Aterricemos ésto a lo más básico: la comida. Puede parecer absurdo. La reivindicación del «pan» en las primeras fases previas a la toma del poder, no tenía nada de metafórica; y la producción y distribución de comida, dependiente de las necesariamente conflictivas «relaciones entre el proletariado y el campesinado» fue desde el primer momento un problema capital de la Revolución en Rusia, acentuado además por su aislamiento. De hecho fueron las hambrunas producidas por la guerra civil las que acabaron desbandando a buena parte del proletariado urbano a principios de los 20 debilitando decisivamente a los soviets frente al ascenso de la burocracia. Es decir, el cuadro general parecería la situación menos propicia del mundo para que millones de personas se replantearan las funciones de la comida, impulsaran la investigación sobre la nutrición e intentaran socializar la cocina y la alimentación como una prioridad universal. Y sin embargo eso fue exactamente lo que sucedió.
¡Abajo la esclavitud de la cocina!
El 27 de octubre de 1917 (9 de noviembre), día dos de la revolución, el II Congreso Panruso de los Soviets aprueba el decreto que permite a los soviets locales organizar sistemas de «cocina comunal». Un año después solo en Peters y Moscú había más de 3.000 comedores así en los que millones de trabajadores comían cada día. «Socializar» la cocina respondía a tres objetivos fundamentales.
El primero, que surgía de «la iniciativa de las masas», era la necesidad de convertir progresivamente la alimentación en un derecho universal efectivo y gratuito. Lo será de forma completa en muchos lugares y finalmente se consolidará la gratuidad para los menores de edad.
El segundo, era organizativo: poder organizar con cierta racionalidad la satisfacción colectiva de las necesidades. La idea de organizar al proletariado de cada barrio y en cada gran complejo industrial en una gran cooperativa de consumo será afirmada cada vez con más fuerza por los bolcheviques y Lenin la hará una de las banderas de la NEP en 1920. Si durante el comunismo de guerra se entendió como una forma de agrupar y calcular necesidades en medio de una escasez creciente, a partir de 1920 se presentará como la forma en que los trabajadores podían ejercer poder colectivamente frente al campesinado en el mercado de productos de alimentación creado por la NEP.
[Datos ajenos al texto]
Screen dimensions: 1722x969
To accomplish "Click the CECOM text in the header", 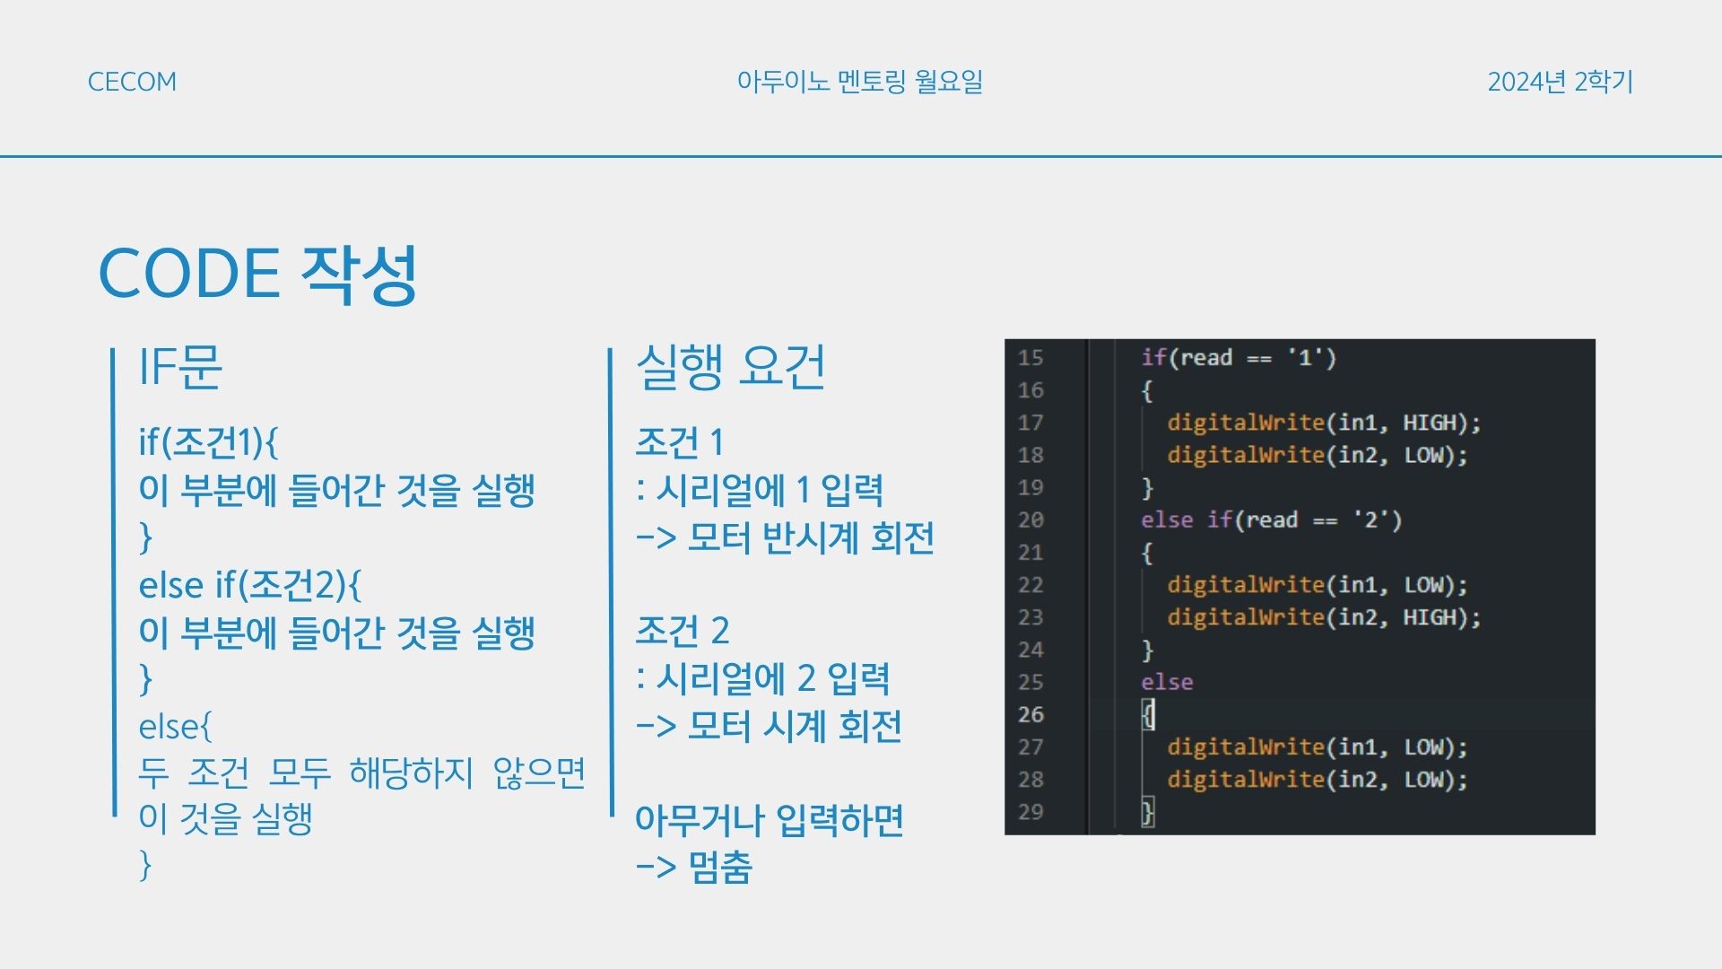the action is coord(132,82).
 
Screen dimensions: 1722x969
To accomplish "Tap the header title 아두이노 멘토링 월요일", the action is coord(860,82).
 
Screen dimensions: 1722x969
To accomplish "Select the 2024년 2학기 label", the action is coord(1561,82).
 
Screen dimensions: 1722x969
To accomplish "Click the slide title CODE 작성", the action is coord(258,274).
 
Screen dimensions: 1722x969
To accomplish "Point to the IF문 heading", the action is coord(180,367).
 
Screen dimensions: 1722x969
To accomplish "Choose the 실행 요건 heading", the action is coord(730,367).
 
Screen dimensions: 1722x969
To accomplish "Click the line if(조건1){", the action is coord(209,442).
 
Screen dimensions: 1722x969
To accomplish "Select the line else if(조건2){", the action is coord(250,585).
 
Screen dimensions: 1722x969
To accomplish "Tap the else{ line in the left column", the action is coord(176,727).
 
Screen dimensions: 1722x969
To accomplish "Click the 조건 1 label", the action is coord(680,442).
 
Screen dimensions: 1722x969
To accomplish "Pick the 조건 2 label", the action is coord(683,631).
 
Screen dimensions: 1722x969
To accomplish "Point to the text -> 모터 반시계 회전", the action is coord(785,538).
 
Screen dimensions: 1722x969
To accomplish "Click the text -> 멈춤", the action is coord(693,868).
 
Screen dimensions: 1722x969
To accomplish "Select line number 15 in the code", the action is coord(1031,358).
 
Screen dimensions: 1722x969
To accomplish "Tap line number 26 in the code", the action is coord(1031,715).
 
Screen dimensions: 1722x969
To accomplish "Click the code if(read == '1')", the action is coord(1239,358).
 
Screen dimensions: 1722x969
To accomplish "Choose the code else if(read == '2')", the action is coord(1271,520).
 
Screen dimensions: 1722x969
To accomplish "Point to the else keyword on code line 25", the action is coord(1167,683).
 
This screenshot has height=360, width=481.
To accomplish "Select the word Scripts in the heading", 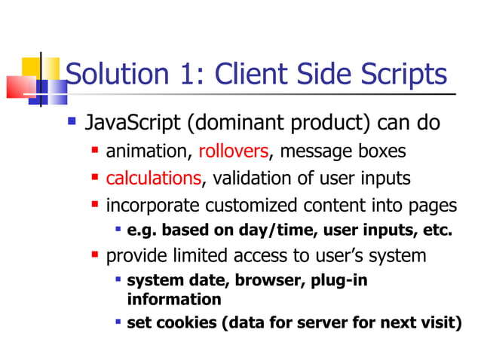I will point(401,75).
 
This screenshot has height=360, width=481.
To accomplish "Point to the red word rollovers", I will point(234,151).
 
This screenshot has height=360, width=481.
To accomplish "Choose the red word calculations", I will point(154,178).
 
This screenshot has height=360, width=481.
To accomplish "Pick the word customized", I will point(253,206).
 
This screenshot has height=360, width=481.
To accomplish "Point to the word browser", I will point(266,281).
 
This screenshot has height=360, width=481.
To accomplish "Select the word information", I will point(174,299).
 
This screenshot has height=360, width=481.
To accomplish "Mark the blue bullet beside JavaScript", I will point(72,120).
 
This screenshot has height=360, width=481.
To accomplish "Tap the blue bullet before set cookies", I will point(118,322).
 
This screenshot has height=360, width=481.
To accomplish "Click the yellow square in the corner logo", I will point(31,69).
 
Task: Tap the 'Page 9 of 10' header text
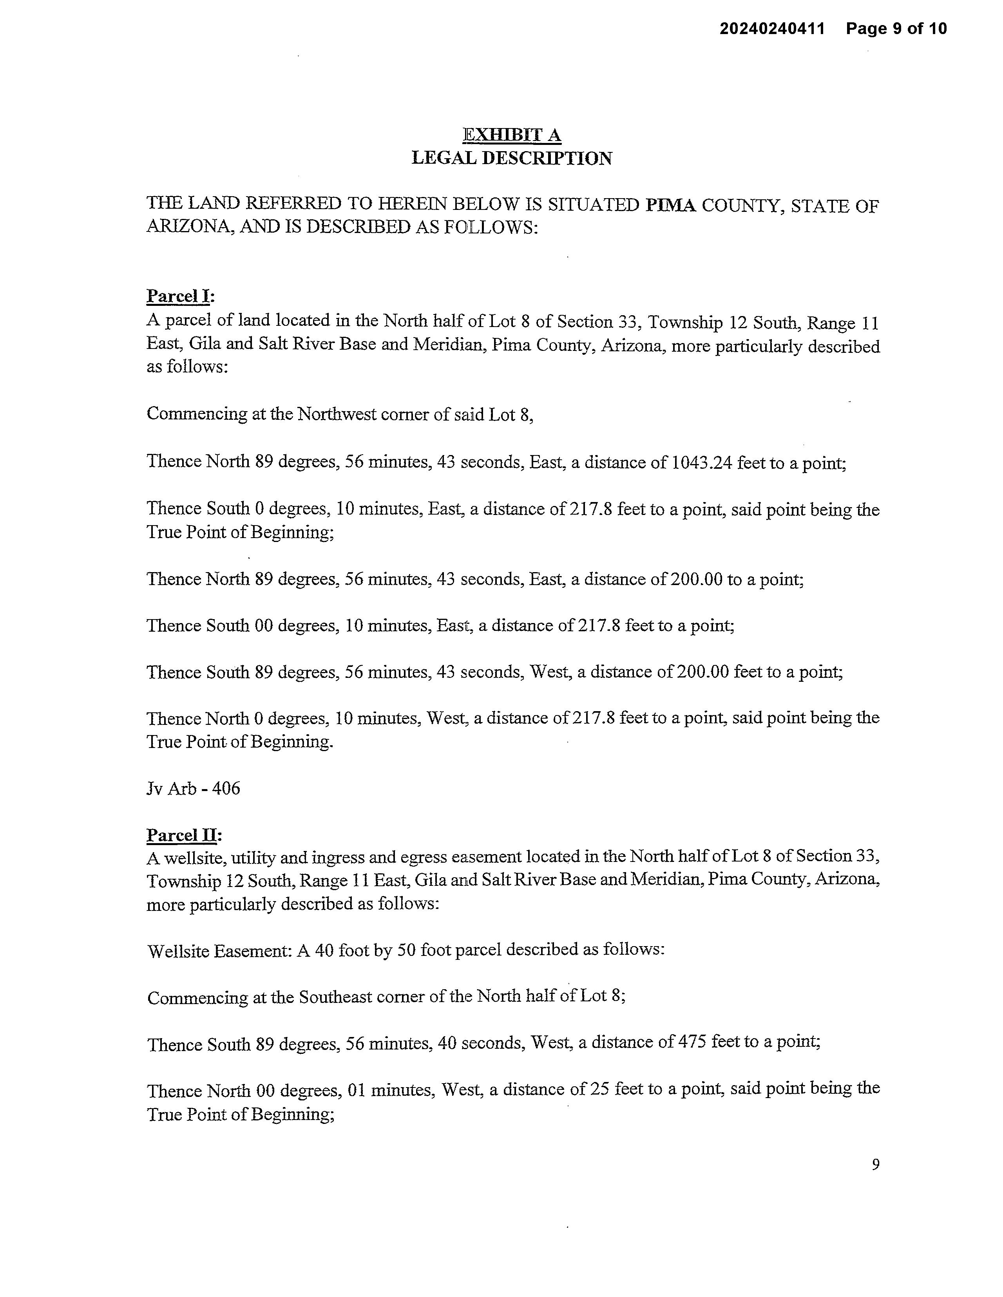896,29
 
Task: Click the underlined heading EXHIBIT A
512,135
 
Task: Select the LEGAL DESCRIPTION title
512,159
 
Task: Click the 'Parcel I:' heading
181,296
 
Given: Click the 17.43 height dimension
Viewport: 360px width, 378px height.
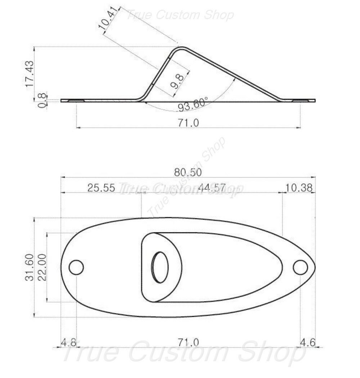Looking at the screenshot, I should click(x=30, y=73).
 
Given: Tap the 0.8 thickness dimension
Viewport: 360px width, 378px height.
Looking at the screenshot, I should click(x=42, y=101).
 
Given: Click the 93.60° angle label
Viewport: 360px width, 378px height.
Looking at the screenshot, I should click(x=193, y=104).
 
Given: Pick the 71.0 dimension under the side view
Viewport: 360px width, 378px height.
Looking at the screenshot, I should click(x=188, y=123).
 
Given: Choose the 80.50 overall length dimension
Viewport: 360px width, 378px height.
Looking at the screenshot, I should click(x=188, y=172).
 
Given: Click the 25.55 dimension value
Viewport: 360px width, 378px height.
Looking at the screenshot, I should click(x=101, y=188).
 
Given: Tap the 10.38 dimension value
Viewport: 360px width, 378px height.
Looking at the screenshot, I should click(x=299, y=188).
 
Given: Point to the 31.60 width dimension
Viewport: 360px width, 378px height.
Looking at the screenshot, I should click(x=30, y=267).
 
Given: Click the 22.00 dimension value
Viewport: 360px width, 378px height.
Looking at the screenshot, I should click(x=42, y=267).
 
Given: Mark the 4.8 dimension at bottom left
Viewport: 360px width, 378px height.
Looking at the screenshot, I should click(x=68, y=342).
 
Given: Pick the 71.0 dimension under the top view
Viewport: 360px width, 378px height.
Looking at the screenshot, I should click(x=188, y=342).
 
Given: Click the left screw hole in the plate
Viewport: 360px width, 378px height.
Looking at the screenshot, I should click(x=76, y=268).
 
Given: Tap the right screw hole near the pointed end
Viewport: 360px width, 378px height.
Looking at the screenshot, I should click(x=300, y=268).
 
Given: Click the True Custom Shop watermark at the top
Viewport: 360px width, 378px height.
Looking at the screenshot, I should click(x=180, y=15).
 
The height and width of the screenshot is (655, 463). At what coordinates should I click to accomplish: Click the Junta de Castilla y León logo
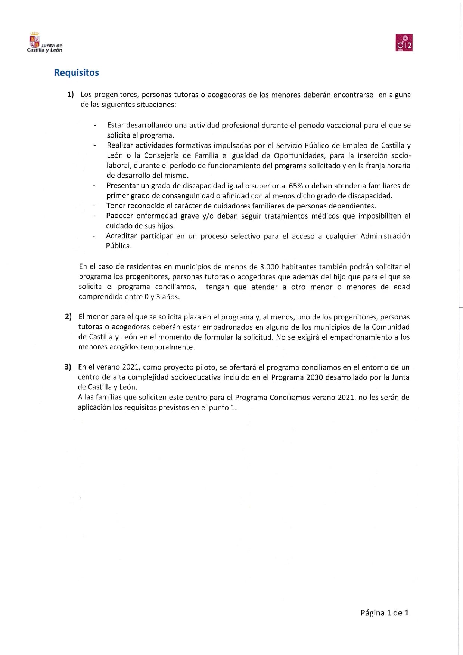[44, 43]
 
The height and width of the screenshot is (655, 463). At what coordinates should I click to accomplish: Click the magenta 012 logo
[404, 43]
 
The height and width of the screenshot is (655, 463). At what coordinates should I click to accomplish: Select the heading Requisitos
[76, 72]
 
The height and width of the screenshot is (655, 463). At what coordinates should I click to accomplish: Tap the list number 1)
[71, 95]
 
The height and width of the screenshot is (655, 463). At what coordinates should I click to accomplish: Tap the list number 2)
[68, 317]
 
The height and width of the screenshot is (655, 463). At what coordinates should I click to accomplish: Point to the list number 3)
[68, 367]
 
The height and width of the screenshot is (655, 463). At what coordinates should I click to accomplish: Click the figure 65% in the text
[296, 186]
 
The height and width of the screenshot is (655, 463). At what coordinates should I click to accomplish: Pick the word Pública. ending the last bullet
[119, 246]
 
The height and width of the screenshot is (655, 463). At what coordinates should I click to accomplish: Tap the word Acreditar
[121, 236]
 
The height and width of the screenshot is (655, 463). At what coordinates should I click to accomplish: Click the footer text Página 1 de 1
[385, 613]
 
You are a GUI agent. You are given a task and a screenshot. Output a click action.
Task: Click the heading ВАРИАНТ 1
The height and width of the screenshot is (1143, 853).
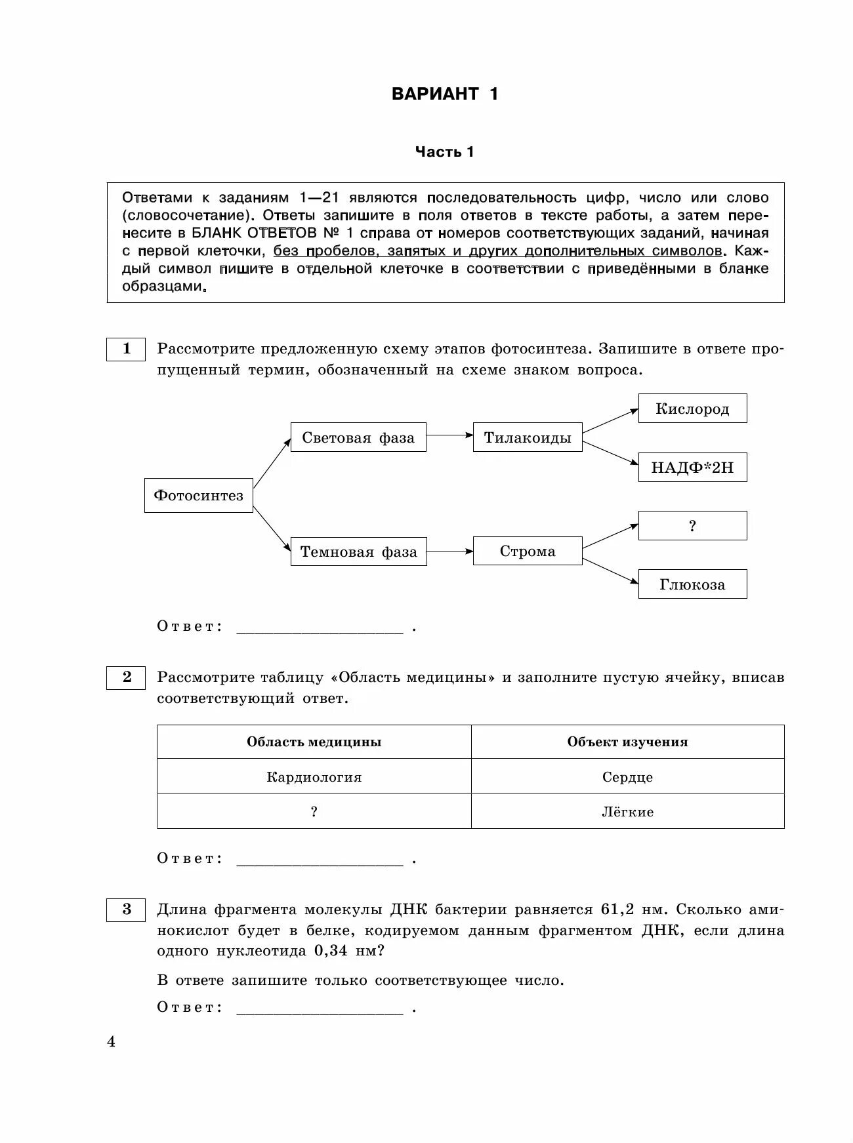[x=445, y=94]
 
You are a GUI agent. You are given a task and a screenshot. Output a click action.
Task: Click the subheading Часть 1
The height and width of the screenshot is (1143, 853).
[x=444, y=152]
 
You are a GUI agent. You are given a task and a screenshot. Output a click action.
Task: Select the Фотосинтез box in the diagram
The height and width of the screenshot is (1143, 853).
[x=199, y=495]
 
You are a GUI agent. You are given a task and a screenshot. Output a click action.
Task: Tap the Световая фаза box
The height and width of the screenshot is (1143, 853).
[x=358, y=437]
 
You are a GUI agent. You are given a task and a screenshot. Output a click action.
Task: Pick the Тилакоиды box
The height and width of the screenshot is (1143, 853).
[x=528, y=437]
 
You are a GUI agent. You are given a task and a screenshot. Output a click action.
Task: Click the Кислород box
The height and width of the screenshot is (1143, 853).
[x=692, y=409]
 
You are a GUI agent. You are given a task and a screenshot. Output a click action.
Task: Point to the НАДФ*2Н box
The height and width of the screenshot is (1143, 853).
[x=692, y=468]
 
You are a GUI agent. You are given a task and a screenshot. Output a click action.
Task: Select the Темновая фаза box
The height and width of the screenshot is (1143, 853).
[x=359, y=551]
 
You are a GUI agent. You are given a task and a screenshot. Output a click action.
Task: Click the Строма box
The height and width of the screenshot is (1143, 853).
[x=528, y=551]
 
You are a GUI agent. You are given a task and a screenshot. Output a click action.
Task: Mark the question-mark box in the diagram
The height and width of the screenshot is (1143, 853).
[x=692, y=526]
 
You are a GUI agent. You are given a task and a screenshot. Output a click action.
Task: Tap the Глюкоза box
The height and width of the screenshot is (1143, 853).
[x=692, y=584]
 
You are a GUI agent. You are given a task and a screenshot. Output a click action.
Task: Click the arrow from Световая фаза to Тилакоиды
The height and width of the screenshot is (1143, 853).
[x=449, y=434]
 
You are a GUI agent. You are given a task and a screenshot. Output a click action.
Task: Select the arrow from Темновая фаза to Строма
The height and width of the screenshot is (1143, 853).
[x=449, y=551]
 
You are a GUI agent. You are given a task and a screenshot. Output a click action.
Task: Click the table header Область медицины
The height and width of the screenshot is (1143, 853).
[x=314, y=742]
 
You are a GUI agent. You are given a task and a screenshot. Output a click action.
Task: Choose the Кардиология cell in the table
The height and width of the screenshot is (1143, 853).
[x=314, y=777]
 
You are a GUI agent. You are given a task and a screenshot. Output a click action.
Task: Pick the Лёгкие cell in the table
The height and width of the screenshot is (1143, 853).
[x=628, y=812]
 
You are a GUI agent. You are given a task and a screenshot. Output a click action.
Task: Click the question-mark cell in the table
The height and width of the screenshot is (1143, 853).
[x=314, y=812]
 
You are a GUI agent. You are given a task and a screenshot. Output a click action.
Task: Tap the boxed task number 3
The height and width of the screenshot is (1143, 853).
[x=126, y=909]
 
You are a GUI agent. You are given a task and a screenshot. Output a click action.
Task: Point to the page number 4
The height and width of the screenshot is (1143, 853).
[x=111, y=1041]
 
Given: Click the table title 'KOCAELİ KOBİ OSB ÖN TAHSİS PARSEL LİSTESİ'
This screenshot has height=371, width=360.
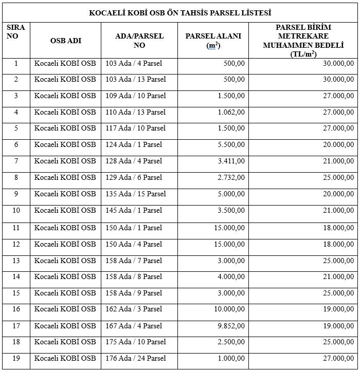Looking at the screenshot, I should point(180,12).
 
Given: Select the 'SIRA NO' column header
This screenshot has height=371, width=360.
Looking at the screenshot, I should point(16,32).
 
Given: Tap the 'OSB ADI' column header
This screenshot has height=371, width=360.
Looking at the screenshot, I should point(65,41).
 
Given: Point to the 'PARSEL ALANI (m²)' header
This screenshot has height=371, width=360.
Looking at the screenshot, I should point(213,41).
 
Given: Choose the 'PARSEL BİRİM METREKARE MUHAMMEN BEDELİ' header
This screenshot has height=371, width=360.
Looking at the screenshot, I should point(303,41).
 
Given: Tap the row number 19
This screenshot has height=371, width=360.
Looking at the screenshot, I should point(16,359).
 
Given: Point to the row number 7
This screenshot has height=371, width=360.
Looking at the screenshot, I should point(16,161).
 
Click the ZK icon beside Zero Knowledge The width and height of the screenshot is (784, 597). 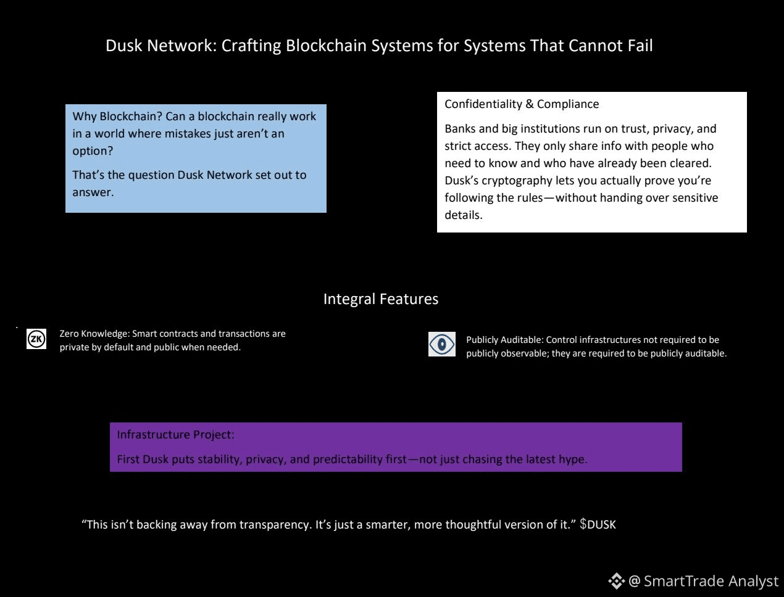point(36,339)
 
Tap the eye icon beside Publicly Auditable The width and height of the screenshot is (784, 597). point(442,344)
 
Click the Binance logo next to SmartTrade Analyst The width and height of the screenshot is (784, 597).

El tercero era la idea de «acabar con la esclavitud de la cocina». Una idea heredada de Bebel y su libro «La mujer y el socialismo» que tenía una fuerza excepcional entre los trabajadores. El fin de la cocina familiar -y con ella de la madre obrera cocinera- se consideraba casi universalmente como la base material -junto con las guarderías- para la reorganización igualitaria de la familia y se fundía además con la extraordinaria explosión comunal de los años veinte que involucró a millones de trabajadores en experiencias de vivienda y producción colectivas. Es difícil sobrevalorar el peso de las ideas de Bebel leyendo a Kolontai por ejemplo:
Cualquiera que sepa ver y observar reconoce que la vida cotidiana se ha modificado profundamente. En el transcurso de los últimos cuatro años, nuestra república obrera ha extirpado las raíces mismas de la esclavitud secular de la mujer. [...] Desde otoño de 1918 hemos adoptado en todas las ciudades el principio de las cantinas públicas. Las cocinas municipales y las comidas gratuitas para los niños y los adolescentes han tomado el lugar de la economía familiar. El desarrollo y la aplicación de nuestras cocinas públicas al conjunto de la sociedad han sido frenados desgraciadamente por nuestra pobreza y la falta de productos alimenticios. Pero el principio del sistema de alimentación colectiva ha entrado en la práctica, y ya estamos instalando centros de abastecimiento, aun careciendo todavía de víveres para organizar una distribución más racional, planificada y centralizada.
«El cambio revolucionario de la vida cotidiana», Alexandra Kolontai, conferencia en el Instituto Sverdlov en 1921.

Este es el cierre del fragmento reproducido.